# Is there a name for this type of pontil/mark?



## harryr1961 (Mar 28, 2016)

Hi Y'all,  long time no post.  I bought a piece recently with a pontil I don't recognize.  It has a center "post" hole, or perhaps the pontil is just very thin and was pushed deeper into the gather?  The center depression is just over 1/4 inches.  Any help would be appreciated.


----------



## Harry Pristis (Mar 28, 2016)

This looks like a blow-pipe or "open" pontil scar.  The post hole is from the opening in the blow-pipe.  Your bottle has a generous helping of "stickum glass" left on the bottom.  Here's an example of another blow-pipe pontil scar.

​


----------



## MuddyMO (Sep 17, 2016)

I tend to call these 'tubular' pontils...


----------



## andy volkerts (Sep 24, 2016)

It is an open or blowpipe/tubular pontil. Made when the glassblower broke the bottle off the blowpipe at the bottle's neck and then dipped the blowpipe into a small gather of glass and stuck it onto the bottom of the bottle so his assistant could mount the applied top or lip onto the bottle.
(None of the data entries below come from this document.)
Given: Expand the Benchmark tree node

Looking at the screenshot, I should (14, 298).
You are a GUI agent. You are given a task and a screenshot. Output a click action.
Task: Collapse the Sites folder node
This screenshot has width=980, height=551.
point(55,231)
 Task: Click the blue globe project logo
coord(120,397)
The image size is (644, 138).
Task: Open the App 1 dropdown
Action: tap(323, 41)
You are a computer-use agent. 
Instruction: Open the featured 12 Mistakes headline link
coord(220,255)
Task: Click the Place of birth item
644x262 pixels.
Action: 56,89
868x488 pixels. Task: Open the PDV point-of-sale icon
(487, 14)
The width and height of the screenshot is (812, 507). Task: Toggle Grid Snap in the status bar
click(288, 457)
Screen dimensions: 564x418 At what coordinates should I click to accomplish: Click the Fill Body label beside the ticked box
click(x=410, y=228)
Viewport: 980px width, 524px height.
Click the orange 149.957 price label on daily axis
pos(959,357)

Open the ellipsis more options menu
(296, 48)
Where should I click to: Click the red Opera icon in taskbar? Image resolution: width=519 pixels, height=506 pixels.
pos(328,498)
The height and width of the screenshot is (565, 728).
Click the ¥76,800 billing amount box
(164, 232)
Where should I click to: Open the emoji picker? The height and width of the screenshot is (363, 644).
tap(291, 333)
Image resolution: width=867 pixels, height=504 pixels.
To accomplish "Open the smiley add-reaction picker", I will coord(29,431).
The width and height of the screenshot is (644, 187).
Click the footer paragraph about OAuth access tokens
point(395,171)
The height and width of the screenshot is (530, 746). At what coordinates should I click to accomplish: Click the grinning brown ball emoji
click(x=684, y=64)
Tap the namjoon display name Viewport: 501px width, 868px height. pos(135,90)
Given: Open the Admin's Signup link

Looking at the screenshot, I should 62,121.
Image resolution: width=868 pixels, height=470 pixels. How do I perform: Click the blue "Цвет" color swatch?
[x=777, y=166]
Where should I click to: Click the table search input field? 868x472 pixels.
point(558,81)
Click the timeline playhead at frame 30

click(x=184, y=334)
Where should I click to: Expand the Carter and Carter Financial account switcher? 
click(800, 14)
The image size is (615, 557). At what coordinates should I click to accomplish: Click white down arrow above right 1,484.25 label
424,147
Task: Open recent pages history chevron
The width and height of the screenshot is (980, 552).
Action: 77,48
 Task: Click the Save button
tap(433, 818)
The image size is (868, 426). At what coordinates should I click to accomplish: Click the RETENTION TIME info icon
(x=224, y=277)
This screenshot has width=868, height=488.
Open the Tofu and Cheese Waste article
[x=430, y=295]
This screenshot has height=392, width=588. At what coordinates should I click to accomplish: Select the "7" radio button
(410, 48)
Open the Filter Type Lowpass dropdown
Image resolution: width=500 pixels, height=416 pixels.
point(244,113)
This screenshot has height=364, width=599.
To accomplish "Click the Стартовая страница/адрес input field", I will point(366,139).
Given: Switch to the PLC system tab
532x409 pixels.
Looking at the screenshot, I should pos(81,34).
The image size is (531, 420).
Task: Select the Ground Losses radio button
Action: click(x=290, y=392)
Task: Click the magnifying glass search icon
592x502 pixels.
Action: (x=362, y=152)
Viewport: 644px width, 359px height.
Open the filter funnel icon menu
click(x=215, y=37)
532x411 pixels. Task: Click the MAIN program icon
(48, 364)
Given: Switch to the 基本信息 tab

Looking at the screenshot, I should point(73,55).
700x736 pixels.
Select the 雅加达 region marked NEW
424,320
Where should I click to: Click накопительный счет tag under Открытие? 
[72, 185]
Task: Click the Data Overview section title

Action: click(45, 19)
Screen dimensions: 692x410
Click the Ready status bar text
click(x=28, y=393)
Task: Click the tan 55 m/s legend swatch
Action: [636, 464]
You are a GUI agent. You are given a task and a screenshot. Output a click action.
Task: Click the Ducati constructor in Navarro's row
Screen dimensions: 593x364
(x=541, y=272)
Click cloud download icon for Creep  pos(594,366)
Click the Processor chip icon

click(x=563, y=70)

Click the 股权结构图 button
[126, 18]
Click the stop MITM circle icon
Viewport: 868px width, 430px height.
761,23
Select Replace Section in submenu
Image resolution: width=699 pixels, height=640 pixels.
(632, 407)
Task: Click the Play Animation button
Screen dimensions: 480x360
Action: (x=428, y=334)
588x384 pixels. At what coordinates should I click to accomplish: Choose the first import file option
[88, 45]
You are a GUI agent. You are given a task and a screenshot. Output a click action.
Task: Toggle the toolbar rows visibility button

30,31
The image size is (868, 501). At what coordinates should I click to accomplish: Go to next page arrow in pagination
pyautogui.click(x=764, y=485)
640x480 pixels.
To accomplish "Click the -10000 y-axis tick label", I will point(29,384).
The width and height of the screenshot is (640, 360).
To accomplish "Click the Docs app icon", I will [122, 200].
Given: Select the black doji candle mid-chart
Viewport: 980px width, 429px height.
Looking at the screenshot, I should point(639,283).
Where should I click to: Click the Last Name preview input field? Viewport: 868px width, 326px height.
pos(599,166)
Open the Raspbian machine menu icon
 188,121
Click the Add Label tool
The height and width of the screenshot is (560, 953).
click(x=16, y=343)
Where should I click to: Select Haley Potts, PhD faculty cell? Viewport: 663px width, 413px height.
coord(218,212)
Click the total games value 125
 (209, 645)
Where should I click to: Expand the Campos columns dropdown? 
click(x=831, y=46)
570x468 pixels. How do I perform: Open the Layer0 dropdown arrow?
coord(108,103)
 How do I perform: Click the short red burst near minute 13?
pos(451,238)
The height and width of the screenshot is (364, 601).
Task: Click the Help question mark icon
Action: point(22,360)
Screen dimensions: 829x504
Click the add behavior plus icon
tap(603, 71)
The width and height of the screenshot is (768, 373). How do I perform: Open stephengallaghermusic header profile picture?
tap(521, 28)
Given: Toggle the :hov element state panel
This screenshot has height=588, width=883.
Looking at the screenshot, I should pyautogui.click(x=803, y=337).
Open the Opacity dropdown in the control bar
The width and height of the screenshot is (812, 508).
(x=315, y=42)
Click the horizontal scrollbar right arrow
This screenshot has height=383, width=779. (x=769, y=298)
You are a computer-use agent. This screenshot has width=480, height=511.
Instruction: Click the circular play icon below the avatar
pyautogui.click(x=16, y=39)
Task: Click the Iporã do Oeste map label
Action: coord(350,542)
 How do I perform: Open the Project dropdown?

When finished adding the top or lip ring the blowpipe would then be broken off from the bottom of the bottle , leaving that ring of excess glass on the bottom of the bottle. It sounds complex but I have seen written that a good team of bottle makers could do a hundred bottles an hour or more........Andy


----------



## Harry Pristis (Sep 24, 2016)

andy volkerts said:


> It is an open or blowpipe/tubular pontil. Made when the glassblower broke the bottle off the blowpipe at the bottle's neck and then dipped the blowpipe into a small gather of glass and stuck it onto the bottom of the bottle so his assistant could mount the applied top or lip onto the bottle. When finished adding the top or lip ring the blowpipe would then be broken off from the bottom of the bottle , leaving that ring of excess glass on the bottom of the bottle. It sounds complex but I have seen written that a good team of bottle makers could do a hundred bottles an hour or more........Andy



Who was holding the bottle after it was broken from the blow-pipe at the neck and before it could be affixed at the base?
The answer, of course, is that there were two blow-pipe involved in the process.


----------



## andy volkerts (Sep 25, 2016)

Hello Harry. Of course you are correct, I left that part about the assistant also holding the bottle by the second blowpipe out because I couldn't think of a way to include it into the whole paragraph with out a lot of confusion, BUT, you have made it clear. What a team! I find the whole process of hand making a bottle fascinating. Not only was it hot and dirty work, it was very dangerous on top of everything else. I can not imagine anyone willing to do the same job today for 100 bottles an hour for 10 hours, for any amount of money!!


----------



## Harry Pristis (Sep 25, 2016)

I agree, Andy.  Production of hand-blown bottles must have been hellish with heat and humidity (water => steam was used in some steps).  Young boys were extensively employed.  Sooner or later, everyone on the production floor must have received a serious burn.


----------



## andy volkerts (Sep 25, 2016)

Talk about Child labor abuse! The early glassmaking plants pretty much used young boys as assistants to the glassblowers in the making of bottles and other glassware, didn't have to pay them much either......Andy


----------



## RJ2 (Oct 13, 2016)

nice bottle btw


----------